Shibuya.pm テクニカルトーク#12 NoSQL特集

気になる話題だったので「NoSQL vs. NoKVS ライトニングディスカッション」を聞きに行ってきた。とりあえずPlan 9に近そうな話題をピックアップ。

平林さんのTokyo Cabinet|Tyrantの話から。Tokyo CabinetはBerkeley DB (bdb)の祖先でもあるdbmのモダンな実装である。dbmには先に述べたbdbを含めていろんな派生があるけど*1、オリジナルは1979年にさかのぼって、Ken Thompson氏によるものなんだね。InfernoにはLimboで書かれたdbmモジュールが標準で含まれてそうで、Plan9にはGeoff Collyer氏がUNIX V7のlibdbmを移植したものがある。

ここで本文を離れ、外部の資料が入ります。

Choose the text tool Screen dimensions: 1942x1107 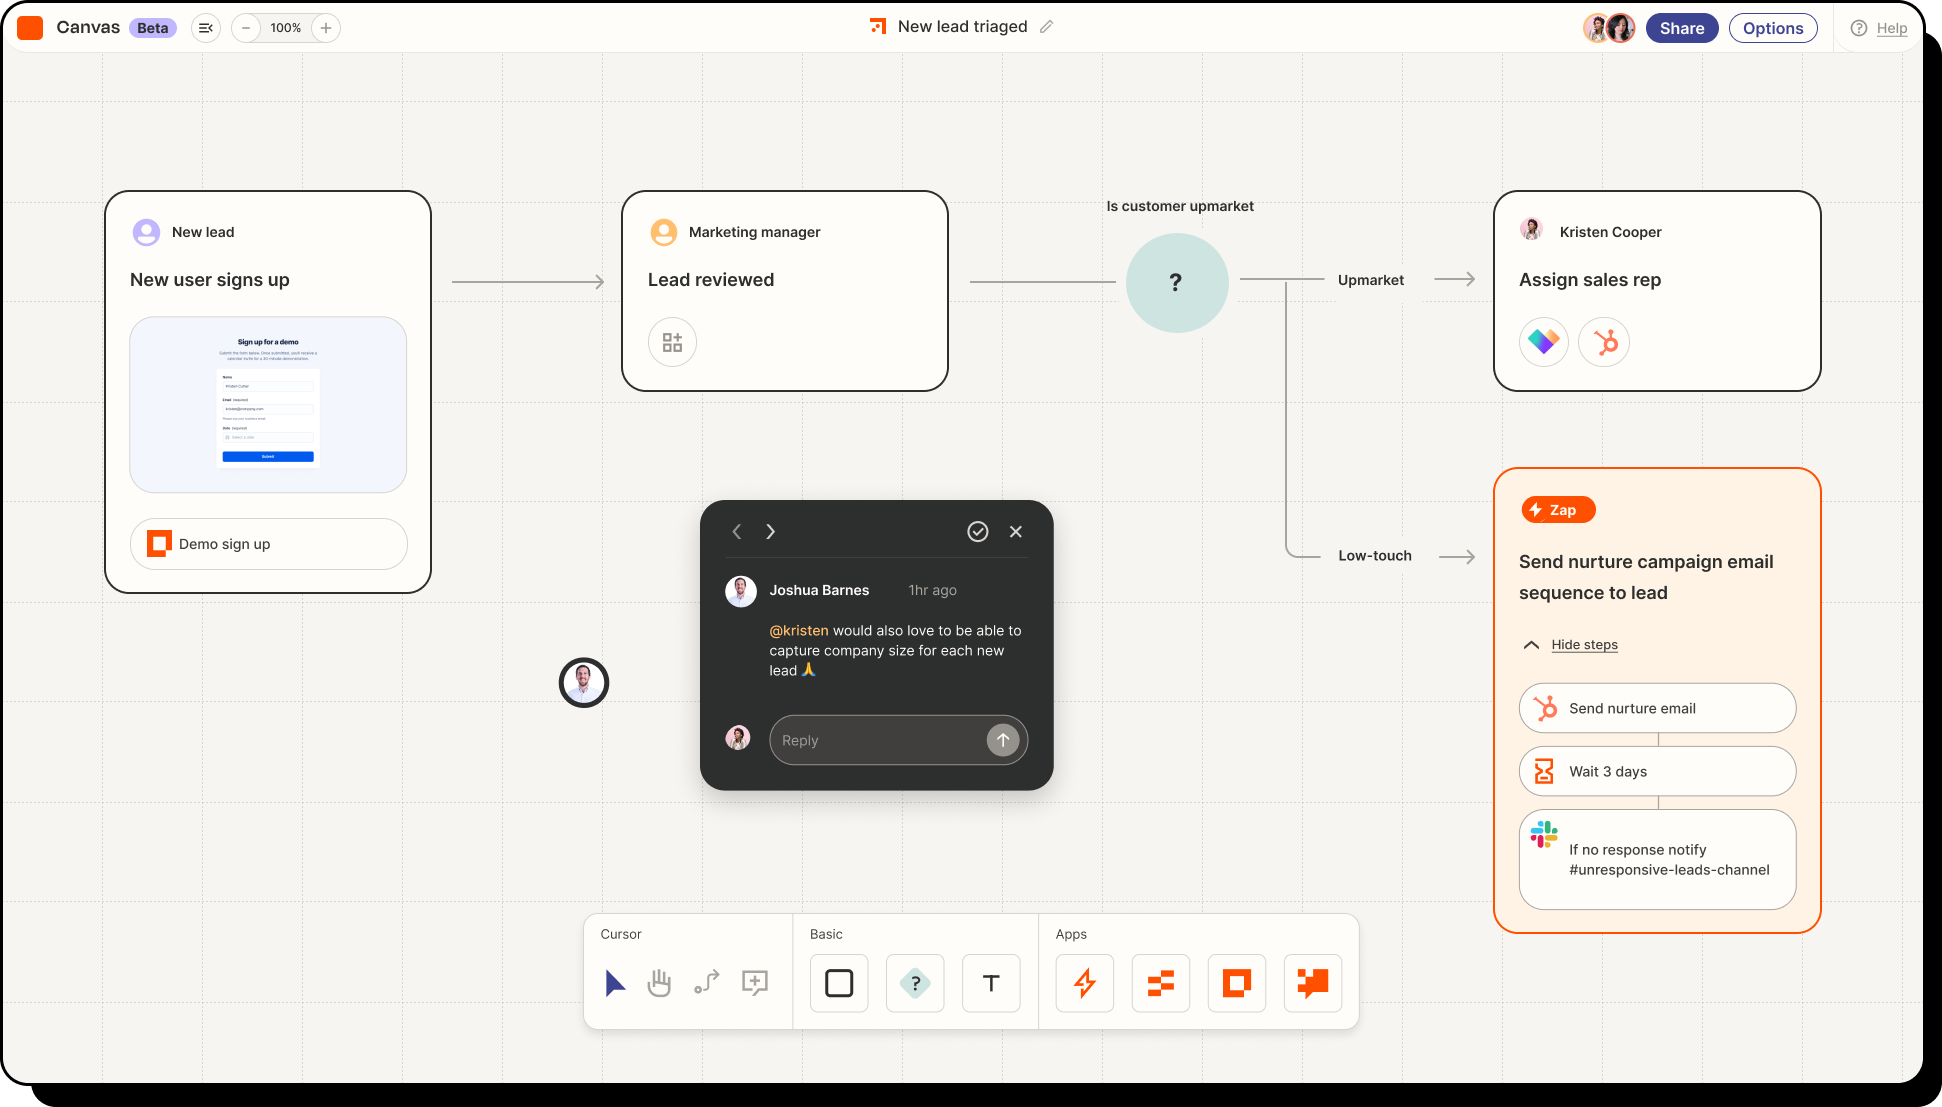point(990,983)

bdbはdynamic hashingなどを複雑なことをやっているけど、Tokyo Cabinetはbucket sizeを大きめに決めうちすることでその辺を省略し、カリカリにチューンしている。なので、bucket数などのチューニングが重要。Kyoto Cabinetを設計中。Tokyo TyrantはTokyo CabinetをmemcachedのようなRPCサーバ化するものだが、スケールアウトすることは考えてない。大抵の用途ではマスタ・スレーブ構成でトラフィックをさばける。mixiのログイン時刻DBなどに使われている。なお、足あとはMySQLで作った方が楽なのでそうしている。

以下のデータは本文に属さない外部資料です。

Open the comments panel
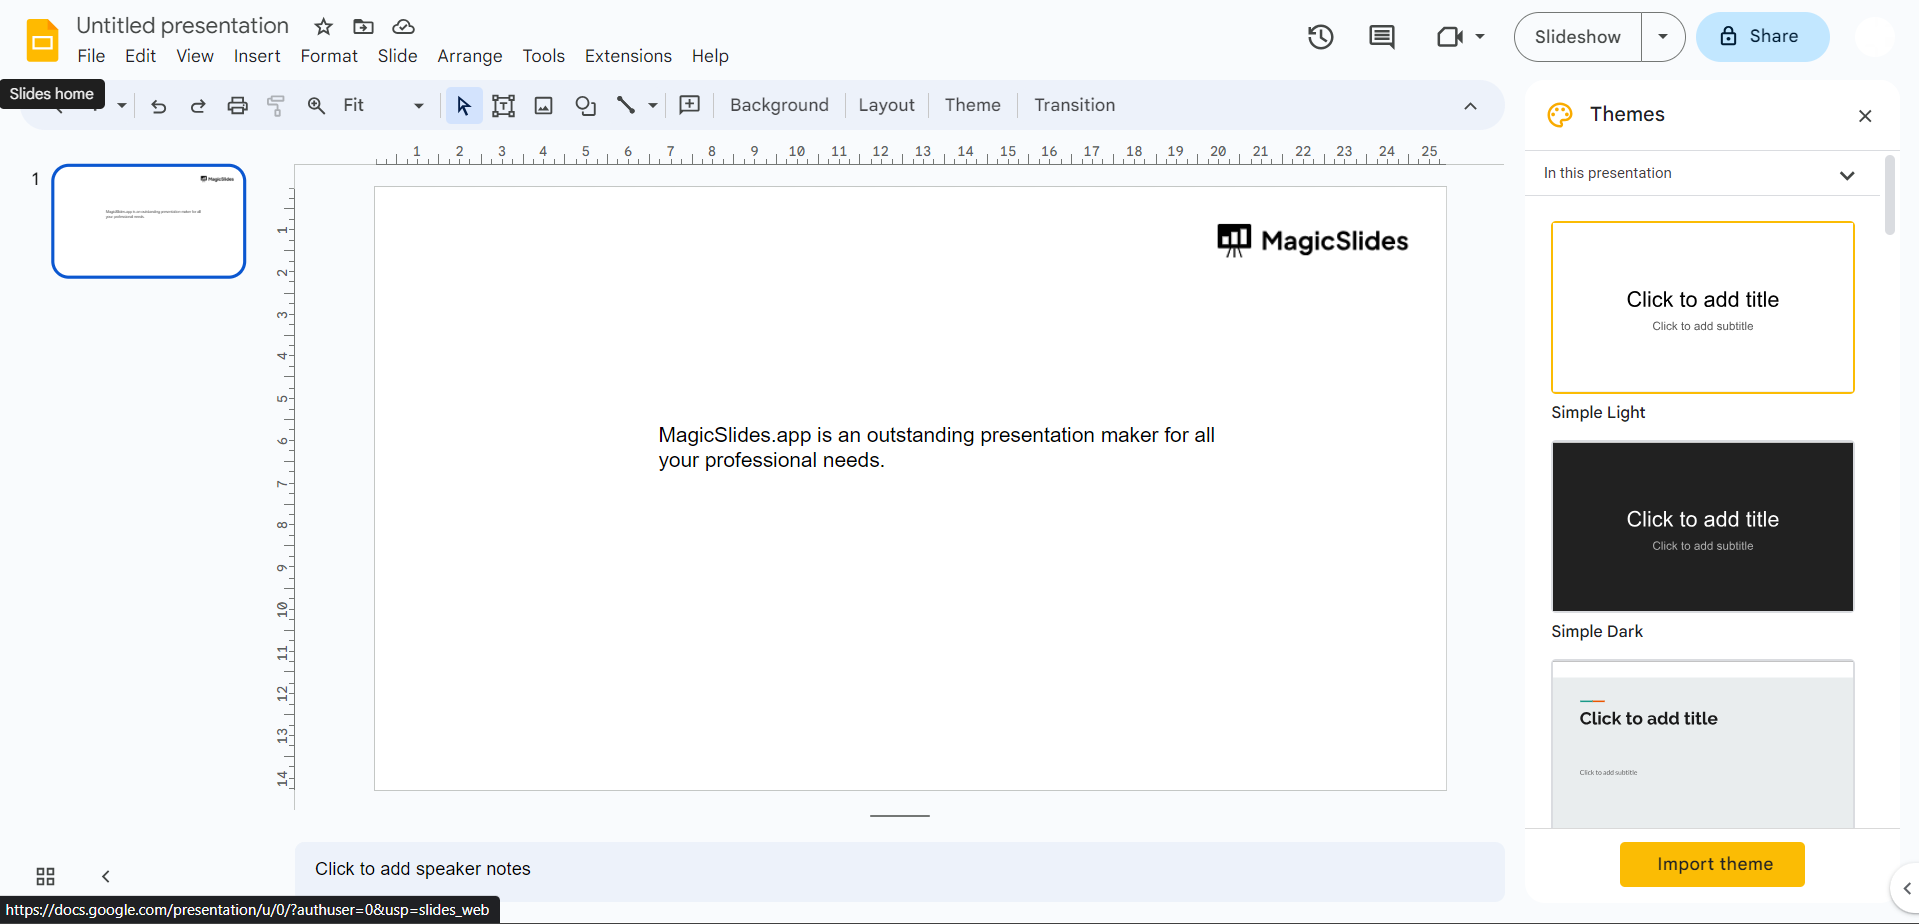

id:moriyoshiさんによる「GoでKVSを作る」話も面白かった。goroutineは明示的に同期する必要ないし便利だけど、pollerを直接ハンドリングしたい。netパッケージによってpollerが隠蔽されているが、内部ではpipeを使ってfdをやりとりしたり、効率は悪い。こことかここ参照。

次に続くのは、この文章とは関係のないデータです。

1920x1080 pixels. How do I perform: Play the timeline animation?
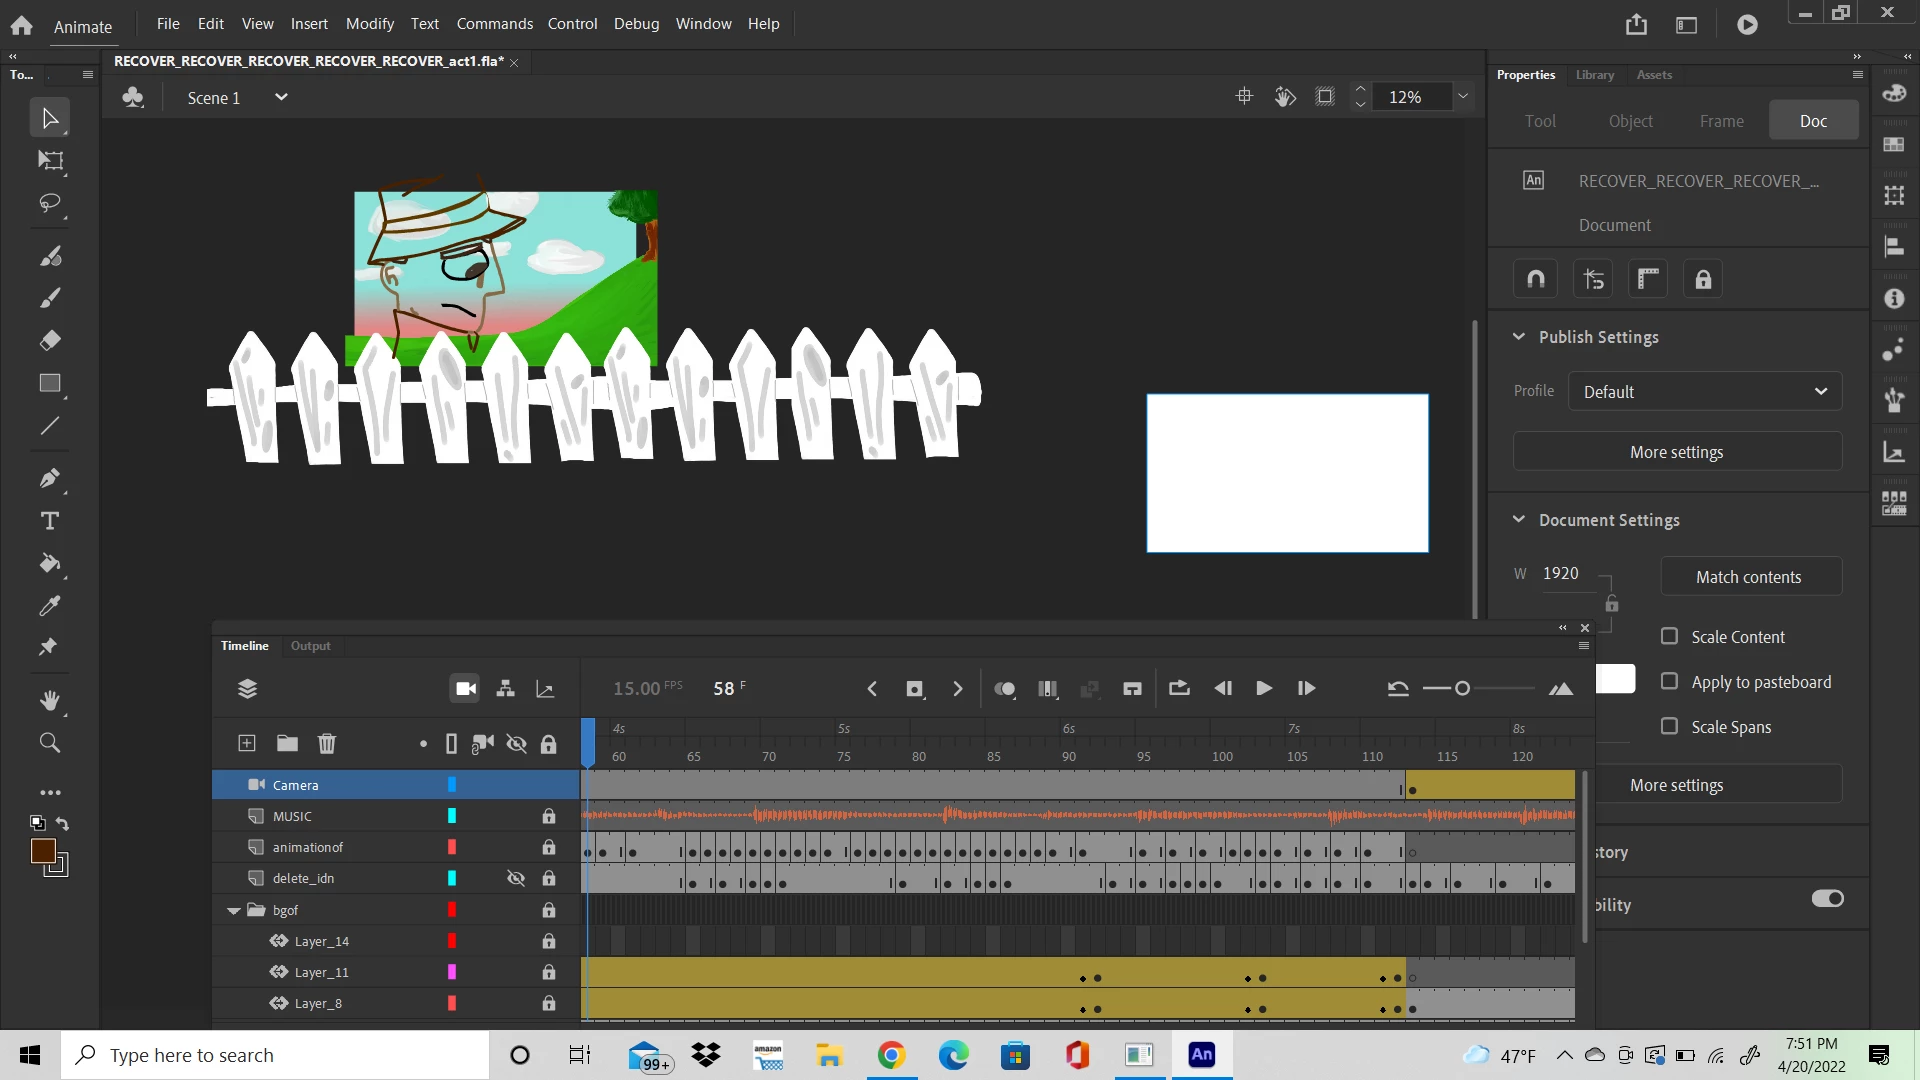point(1263,688)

その他の発表についてもメモを残しておくと、Lux IOは検索エンジン用のKVSで転置索引用に特化している。このような用途ではvalue(ポスティングリスト)が増大しディスクIOが支配的になる。そこでbdbと違いunclustered indexをメインにがんばっている。今後ドメインに特化したKVS (DBMS)が増えるのではとのことだった。Redisはインストールが容易で、性能がよく、機能もリッチという紹介だったが、マルチスレッドになると性能がでないとdisられていた。kumofsは分散KVSでmanager、server、gatewayの3つからなる。gatewayの存在が特徴的でサーバ接続が減らせたり、サーバの追加削除をアプリから隠蔽できる。またアプリとはmemcachedプロトコル、serverとはMessagePack RPCで通信する。えとらぼのficiaという写真共有サービスのメタデータ管理で使われている。libeventじゃなくてwavy。Google BigtablesクローンのhBaseは元々PowerSetが開発していたが、MSに買収された。column storeが特徴的。高度に進化した分散KVSはRDBMSと見分けがつかない。RDB shardingを実現するInclineとshard分割ツールのPacific。MySQL plugable storage engineの仕組みを使ったSpider Storage EngineとVertical Partitioning。ドキュメント指向のCouchDB

あと、id:kitayama_tさんに教えてもらった、「Linux-DB システム構築/運用入門」も読んでみよう。

Linux-DB システム構築/運用入門 (DB Magazine SELECTION)

Linux-DB システム構築/運用入門 (DB Magazine SELECTION)

*1:平林さんはQDBMの作者でもある。